Getting venture capital for your start-up business these days is as hard
as getting bread with dinner in this carb-crazed world.
It’s rarely happening.
Five or six years ago, venture capitalists were throwing money at any kid
with a high-tech idea. It didn’t matter if he had a business plan or even
if he knew what one was. The Internet was hot. Dot-com start-ups were
even hotter. VCs couldn’t get the money out of their pockets fast enough.
But then the dot-com bubble burst. The kid with the cool idea was sent
back to school or sent home to live in his parents’ basement while he
licked his wounds. Start-up after start-up went bust. Latte machines were
packed up and the Herman Miller chairs were sold on eBay. The boom was
over and the bust was financially devastating — to the high-tech
community and to the country’s overall economy.
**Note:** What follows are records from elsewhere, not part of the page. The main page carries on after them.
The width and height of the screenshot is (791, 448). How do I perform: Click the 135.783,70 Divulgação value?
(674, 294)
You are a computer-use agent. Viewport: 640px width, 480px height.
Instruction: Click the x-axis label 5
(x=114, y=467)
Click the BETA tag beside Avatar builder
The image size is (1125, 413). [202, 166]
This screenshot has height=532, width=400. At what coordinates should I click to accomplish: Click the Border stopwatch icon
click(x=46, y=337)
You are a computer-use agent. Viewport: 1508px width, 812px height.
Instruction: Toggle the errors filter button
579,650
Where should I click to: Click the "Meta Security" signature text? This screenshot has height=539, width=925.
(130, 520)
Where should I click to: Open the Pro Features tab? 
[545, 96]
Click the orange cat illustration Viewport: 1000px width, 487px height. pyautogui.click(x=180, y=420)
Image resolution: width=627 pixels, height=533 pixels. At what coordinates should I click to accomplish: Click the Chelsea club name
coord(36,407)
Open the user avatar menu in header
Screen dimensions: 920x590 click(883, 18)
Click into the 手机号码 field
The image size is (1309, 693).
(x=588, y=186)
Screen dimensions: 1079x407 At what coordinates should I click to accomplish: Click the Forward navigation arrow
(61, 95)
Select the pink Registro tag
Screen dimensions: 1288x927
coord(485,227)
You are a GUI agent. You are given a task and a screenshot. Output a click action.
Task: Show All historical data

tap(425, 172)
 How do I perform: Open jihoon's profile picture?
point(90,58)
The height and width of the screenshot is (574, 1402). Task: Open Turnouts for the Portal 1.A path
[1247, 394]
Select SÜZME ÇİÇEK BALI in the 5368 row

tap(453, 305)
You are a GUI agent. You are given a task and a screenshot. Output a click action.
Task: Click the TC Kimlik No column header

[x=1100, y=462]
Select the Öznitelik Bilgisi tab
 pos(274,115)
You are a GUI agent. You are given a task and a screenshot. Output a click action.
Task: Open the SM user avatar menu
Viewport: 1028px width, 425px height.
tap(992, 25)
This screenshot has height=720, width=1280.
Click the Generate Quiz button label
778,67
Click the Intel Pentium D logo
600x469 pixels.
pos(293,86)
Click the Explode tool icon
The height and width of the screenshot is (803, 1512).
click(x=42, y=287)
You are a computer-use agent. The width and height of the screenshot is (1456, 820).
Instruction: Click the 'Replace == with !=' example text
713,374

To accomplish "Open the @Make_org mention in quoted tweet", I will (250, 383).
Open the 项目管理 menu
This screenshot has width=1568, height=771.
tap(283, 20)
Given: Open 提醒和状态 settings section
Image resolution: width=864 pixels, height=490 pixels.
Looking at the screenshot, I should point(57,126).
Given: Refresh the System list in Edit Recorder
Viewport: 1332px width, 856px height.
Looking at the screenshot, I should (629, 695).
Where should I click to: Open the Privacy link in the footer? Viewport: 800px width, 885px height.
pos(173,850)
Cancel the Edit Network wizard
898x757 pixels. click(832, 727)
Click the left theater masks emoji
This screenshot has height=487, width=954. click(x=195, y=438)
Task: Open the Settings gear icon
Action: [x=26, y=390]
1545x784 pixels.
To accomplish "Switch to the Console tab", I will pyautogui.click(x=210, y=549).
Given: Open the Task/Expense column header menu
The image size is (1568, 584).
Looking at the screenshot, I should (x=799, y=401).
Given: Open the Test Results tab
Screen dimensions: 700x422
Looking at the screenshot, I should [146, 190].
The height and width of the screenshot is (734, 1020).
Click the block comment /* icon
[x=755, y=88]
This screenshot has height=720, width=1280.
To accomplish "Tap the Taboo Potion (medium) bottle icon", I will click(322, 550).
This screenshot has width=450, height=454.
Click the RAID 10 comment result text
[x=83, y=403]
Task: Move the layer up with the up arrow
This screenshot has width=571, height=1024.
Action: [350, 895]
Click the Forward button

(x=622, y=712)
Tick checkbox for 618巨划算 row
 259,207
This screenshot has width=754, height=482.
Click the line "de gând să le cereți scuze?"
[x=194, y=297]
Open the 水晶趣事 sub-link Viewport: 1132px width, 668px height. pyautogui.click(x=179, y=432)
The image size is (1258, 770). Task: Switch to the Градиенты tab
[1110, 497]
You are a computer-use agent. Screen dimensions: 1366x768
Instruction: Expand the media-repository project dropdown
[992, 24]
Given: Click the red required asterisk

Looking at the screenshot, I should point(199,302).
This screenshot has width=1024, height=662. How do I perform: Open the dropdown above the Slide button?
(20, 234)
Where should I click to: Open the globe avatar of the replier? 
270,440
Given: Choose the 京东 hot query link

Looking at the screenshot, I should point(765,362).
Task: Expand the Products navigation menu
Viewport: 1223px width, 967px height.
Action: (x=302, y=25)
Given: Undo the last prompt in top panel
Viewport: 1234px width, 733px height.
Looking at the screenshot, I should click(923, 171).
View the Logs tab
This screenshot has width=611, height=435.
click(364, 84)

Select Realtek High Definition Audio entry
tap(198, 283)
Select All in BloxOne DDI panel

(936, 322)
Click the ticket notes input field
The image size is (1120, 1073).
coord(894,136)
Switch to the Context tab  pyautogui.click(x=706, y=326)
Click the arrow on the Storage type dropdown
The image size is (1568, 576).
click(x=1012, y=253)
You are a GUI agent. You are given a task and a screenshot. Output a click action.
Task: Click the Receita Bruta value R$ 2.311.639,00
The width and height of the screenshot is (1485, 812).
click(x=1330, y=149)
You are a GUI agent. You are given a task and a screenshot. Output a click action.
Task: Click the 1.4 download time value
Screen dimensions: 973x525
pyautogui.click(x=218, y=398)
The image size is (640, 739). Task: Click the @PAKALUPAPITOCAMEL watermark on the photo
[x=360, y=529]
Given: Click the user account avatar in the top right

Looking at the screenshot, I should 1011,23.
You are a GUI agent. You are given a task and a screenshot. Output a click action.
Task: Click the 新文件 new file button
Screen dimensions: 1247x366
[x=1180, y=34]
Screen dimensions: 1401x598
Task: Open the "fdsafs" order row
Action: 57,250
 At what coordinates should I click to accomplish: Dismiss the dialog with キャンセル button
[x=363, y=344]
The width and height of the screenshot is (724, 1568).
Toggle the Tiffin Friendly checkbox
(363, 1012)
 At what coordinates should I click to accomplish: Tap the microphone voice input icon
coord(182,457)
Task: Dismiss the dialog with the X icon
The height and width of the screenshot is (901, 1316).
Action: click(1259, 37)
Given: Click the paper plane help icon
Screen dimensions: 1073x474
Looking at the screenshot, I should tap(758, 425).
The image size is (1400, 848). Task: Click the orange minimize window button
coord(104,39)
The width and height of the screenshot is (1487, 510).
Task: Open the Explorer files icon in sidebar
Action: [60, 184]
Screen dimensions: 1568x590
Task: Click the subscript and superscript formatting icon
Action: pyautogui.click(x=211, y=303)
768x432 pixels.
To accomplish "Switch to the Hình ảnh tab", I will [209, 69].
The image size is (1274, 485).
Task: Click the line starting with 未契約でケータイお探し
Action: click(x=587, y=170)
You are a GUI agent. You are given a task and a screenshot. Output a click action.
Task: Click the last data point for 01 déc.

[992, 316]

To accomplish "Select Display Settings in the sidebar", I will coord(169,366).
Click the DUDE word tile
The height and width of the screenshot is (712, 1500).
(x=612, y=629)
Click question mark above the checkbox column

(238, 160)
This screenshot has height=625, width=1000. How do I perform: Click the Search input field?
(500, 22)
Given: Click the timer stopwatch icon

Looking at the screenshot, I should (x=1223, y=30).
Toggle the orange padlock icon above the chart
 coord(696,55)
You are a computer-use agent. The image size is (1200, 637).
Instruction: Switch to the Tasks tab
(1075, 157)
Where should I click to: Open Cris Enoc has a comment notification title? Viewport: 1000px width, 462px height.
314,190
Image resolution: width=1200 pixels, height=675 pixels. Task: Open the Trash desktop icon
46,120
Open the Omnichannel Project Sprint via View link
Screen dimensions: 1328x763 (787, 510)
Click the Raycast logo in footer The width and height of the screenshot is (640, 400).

Now, it’s a heck of a lot harder for anyone to get VC backing for a new
idea or a fledgling business. And it should be, according to most
analysts. If everyone had been more discriminating about what business
venture got the needed funding, then everything would have been quite
different. Maybe not every kid with a digital dream and a souped up
harddrive should be heading a start-up.
But as we rapidly close in on 2005, what is happening to the people out
there trying to get a start-up off the ground. Many of them are doing it
right this time, says Guy Kawasaki, CEO and a founder of Garage
Technology Ventures, a VC investment bank for emerging technology
companies. Now the author of the new book The Art of the Start,
Kawasaki says financial backing is available if the gal with a dream
moves beyond the dream and into the business world. Have a business plan?
Have a business team already set up? Know who your competitors are and
how you’re going to distribute this product?
Well, now you’re talking.
In this interview with Datamation, Kawasaki, a former Apple Fellow
at Apple Computer, Inc., talks about the critical needs for a start-up,
building a real business, and if we’ll ever see another time like the
dot-com boom.
Q: What part of the industry will generate the ‘next great thing’?
No one really knows. We didn’t know where the next thing was coming from
last time, and we didn’t see the end of the boom — or at least we didn’t
take the appropriate actions. Why should anyone believe us now? The job
of a venture capitalist is not to predict the future but to recognize
when an entrepreneur has, and sink his teeth into that entrepreneur. Most
venture capitalists, frankly, are too old and too rich to create the
future.
Q: After the excitement and over-indulgence of the Internet boom, do
you think there will be another great technology boom, or did the dot-com
bust make us all too cynical for it to happen again?
Memories are short, and greed is ever present. There absolutely will be
another great technology boom. I just hope it’s in my lifetime because
this time, I know what to do when there’s a bubble.
Q: Why did all those dot-com business fail and what can we learn from
it?
The overall answer is that we, the tech sector, is too hard on ourselves.
Sure, lots of dumb companies started and were funded. Mea culpa. I was
part of this. But lots of smart companies started too, and they did
change the world. Can you imagine a world without the Internet and
companies like Amazon, NetFlix, Tivo, eBay and Google? Would you like to
go back to electric typewriters while we’re at it?
Q: Most of the VC money was pulled away when people saw that so much
of the dot-com craze was smoke and mirrors. Is that kind of abundant
money coming back?
We have gone from a period of irrational exuberance to irrational
depression, and now we’re swinging back to the middle. However, we still
have a slight hangover, so we won’t behave like drunken sailors. But all
venture capitalists aren’t requiring ‘proven teams, proven technology and
proven traction’ to fund deals — at least, not the venture capitalists
with courage. If you want to see a venture capitalist with real courage,
look at Sequoia Capital.
Q: When someone gets that great idea for a business or product, what
is critical that they do? What do they generally do wrong?
The list of critical actions feels, at times, endless. However,
entrepreneurship is simple: you create something, you sell it, you
collect the money. Everything you do has to support three functions. If
it doesn’t, don’t do it.
Q: What do these entrepreneurs need to do to make up for that lack of
VC enthusiasm?
Build a real business. — a business that fills existing needs or creates
new needs. But not a business that’s built on wishful thinking or the
assumption that you can keep raising money until you figure something
out. The challenge is that sometimes you only discover you have a real
business after the fact. Who really knew ‘back then’ that millions of
people would want to sell their junk on eBay?